第一工程:トリアルキルシラン化合物と酸とを含む溶液中で、チタン含有ゼオライト層状前駆体を含む固体を処理することによりトリアルキルシリル化を行い、トリアルキルシリル化された固体を得る工程
第二工程:第一工程で得られたトリアルキルシリル化された固体を、焼成に付すること無くシリル化剤で処理することによりチタン含有珪素酸化物触媒を得る工程
【選択図】なし

Description

本発明は、高収率及び高選択的に、オレフィンと有機ハイドロパーオキサイドからオキシラン化合物を製造することができるチタン含有珪素酸化物触媒の製造方法及びオキシラン化合物の製造方法に関するものである。
TS−1に代表されるチタノシリケート触媒はゼオライト構造を有し、過酸化水素を用いたオレフィンのエポキシ化に高活性を示すことが知られている。しかしながら、これらのチタノシリケート触媒は細孔径が小さいので、大きいサイズのオレフィンや有機ハイドロパーオキサイドを用いた場合、エポキシ化活性は非常に低いという問題があった。より大きな分子を反応させるためのアプローチとして、例えば、特許文献1には、MWW型ゼオライトに代表される層状ゼオライトの層間をジアルコキシジアルキルシランを用いたシリル化により拡大する方法が挙げられる。
特開2008−162846号公報
しかしながら、オレフィンと有機ハイドロパーオキサイドからオキシラン化合物を製造するためには収率および選択率の観点で更なる改良が求められていた。
かかる現状において本発明が解決しようとする課題は、高収率及び高選択的に、オレフィンと有機ハイドロパーオキサイドからオキシラン化合物を製造することができるチタン含有珪素酸化物触媒の製造方法及びオキシラン化合物の製造方法を提供する点に存するものである。
すなわち、本発明は、下記第一工程および下記第二工程を有するチタン含有珪素酸化物触媒の製造方法に係るものである。
第一工程:トリアルキルシラン化合物と酸とを含む溶液中で、チタン含有ゼオライト層状前駆体を含む固体を処理することによりトリアルキルシリル化を行い、トリアルキルシリル化された固体を得る工程
第二工程:第一工程で得られたトリアルキルシリル化された固体を、焼成に付すること無くシリル化剤で処理することによりチタン含有珪素酸化物触媒を得る工程
また、本発明は、上記の製造方法で得られた触媒の存在下に、オレフィンと有機ハイドロパーオキサイドとを反応させるオキシラン化合物の製造方法に係るものである。
本発明によれば、高収率及び高選択的にオレフィンとハイドロパーオキサイドからオキシラン化合物を製造することができる。
本発明のチタン含有珪素酸化物触媒の製造方法は、下記第一工程および下記第二工程を有する。
第一工程:トリアルキルシラン化合物と酸とを含む溶液中で、チタン含有ゼオライト層状前駆体を含む固体を処理することによりトリアルキルシリル化を行い、トリアルキルシリル化された固体を得る工程
第二工程:第一工程で得られたトリアルキルシリル化された固体を、焼成に付すること無くシリル化剤で処理することによりチタン含有珪素酸化物触媒を得る工程
上記第一工程で原料として用いられるチタン含有ゼオライト層状前駆体とは、チタン原子が導入されたゼオライト層状前駆体のことであり、ゼオライト層状前駆体としては、Structure Commission of the International Zeolite Association (IZA-SC)により規定されているMWW型、FER型、RRO型、CDO型などが挙げられる。

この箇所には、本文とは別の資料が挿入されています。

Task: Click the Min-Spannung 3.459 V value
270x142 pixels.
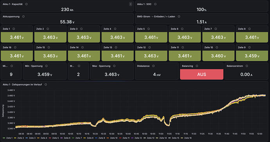Action: click(x=45, y=75)
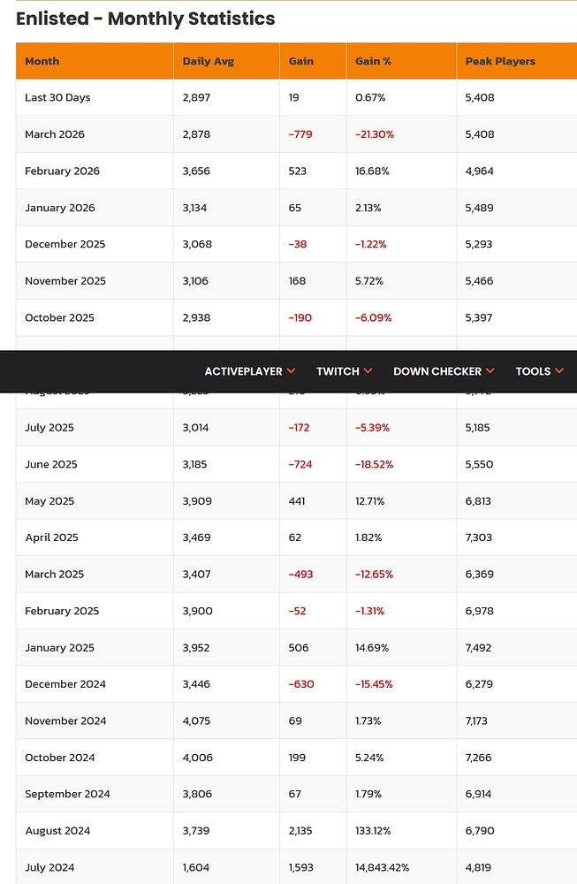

なかでも、MWW型ゼオライト層状前駆体が好ましい。ゼオライト層状前駆体の製造方法としては、例えば、特開2008−162846号公報に記載の方法によって製造することができる。
ゼオライト層状前駆体へのチタン原子の導入は、ゼオライト構造を水熱合成等で形成させる際にチタン源を共存させて導入する直接導入法、チタン原子を含まないゼオライト層状前駆体を合成した後、イオン交換、同形置換、アトムプランティング等の方法によりチタン原子を導入するポスト導入法のいずれを用いてもよく、直接導入法で行うことが好ましい。
ゼオライト層状前駆体の構造はX線回折法(XRD)、ゼオライト層状前駆体へのチタン原子の導入は紫外可視分光法(UV−Vis)等により観察することが出来る。

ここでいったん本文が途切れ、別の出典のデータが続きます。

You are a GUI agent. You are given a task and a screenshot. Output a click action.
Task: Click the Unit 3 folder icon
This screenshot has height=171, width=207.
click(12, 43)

以下、本発明の好適な実施形態の一例であるチタン原子が直接導入されたMWW型ゼオライト層状前駆体を原料として用いるケースについて詳細に説明するが、本発明はこれらの記載により何ら限定されるものではない。
チタン含有MWW型ゼオライト層状前駆体は、ケイ素化合物、チタン化合物、ホウ素化合物、水及び構造規定剤を混合後、水熱合成反応に付すことで得ることができる。
前記ケイ素化合物としては、例えば、アルコキシシラン、アモルファスシリカ等が挙げられ、アルコキシシランとしては、例えば、テトラメチルオルトシリケート、テトラエチルオルトシリケート、テトラプロピルオルトシリケート等が挙げられ、アモルファスシリカとしては、例えば、ヒュームドシリカ等が挙げられる。

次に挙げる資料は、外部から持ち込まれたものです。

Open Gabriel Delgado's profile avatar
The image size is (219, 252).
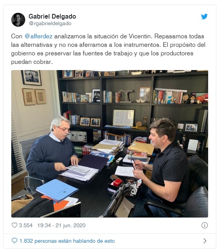pyautogui.click(x=18, y=20)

前記チタン化合物としては、例えば、アルコキシチタン、ペルオキシチタン酸塩、ハロゲン化チタン、酢酸チタン、硝酸チタン、硫酸チタン、リン酸チタン等が挙げられ、アルコキシチタンとしては、例えば、テトラ−n−プロピルオルソチタネート、テトラ−イソプロピルオルソチタネート、テトラ−n−ブチルオルソチタネート等が挙げられ、ペルオキシチタン酸塩としては、例えば、ペルオキシチタン酸テトラ−n−ブチルアンモニウム等が挙げられ、ハロゲン化チタンとしては、例えば、四塩化チタン、四臭化チタン、四沃化チタン等が挙げられる。
前記ホウ素化合物としては、例えば、ホウ酸、無水ホウ酸等が挙げられる。
前記構造規定剤としては、例えば、ピペリジン、ヘキサメチレンイミン、トリメチルアダマンタアンモニウムヒドロキシドが挙げられ、単独あるいは所望の割合で混合して用いることができる。なかでもピペリジンを単独で用いることが好ましい。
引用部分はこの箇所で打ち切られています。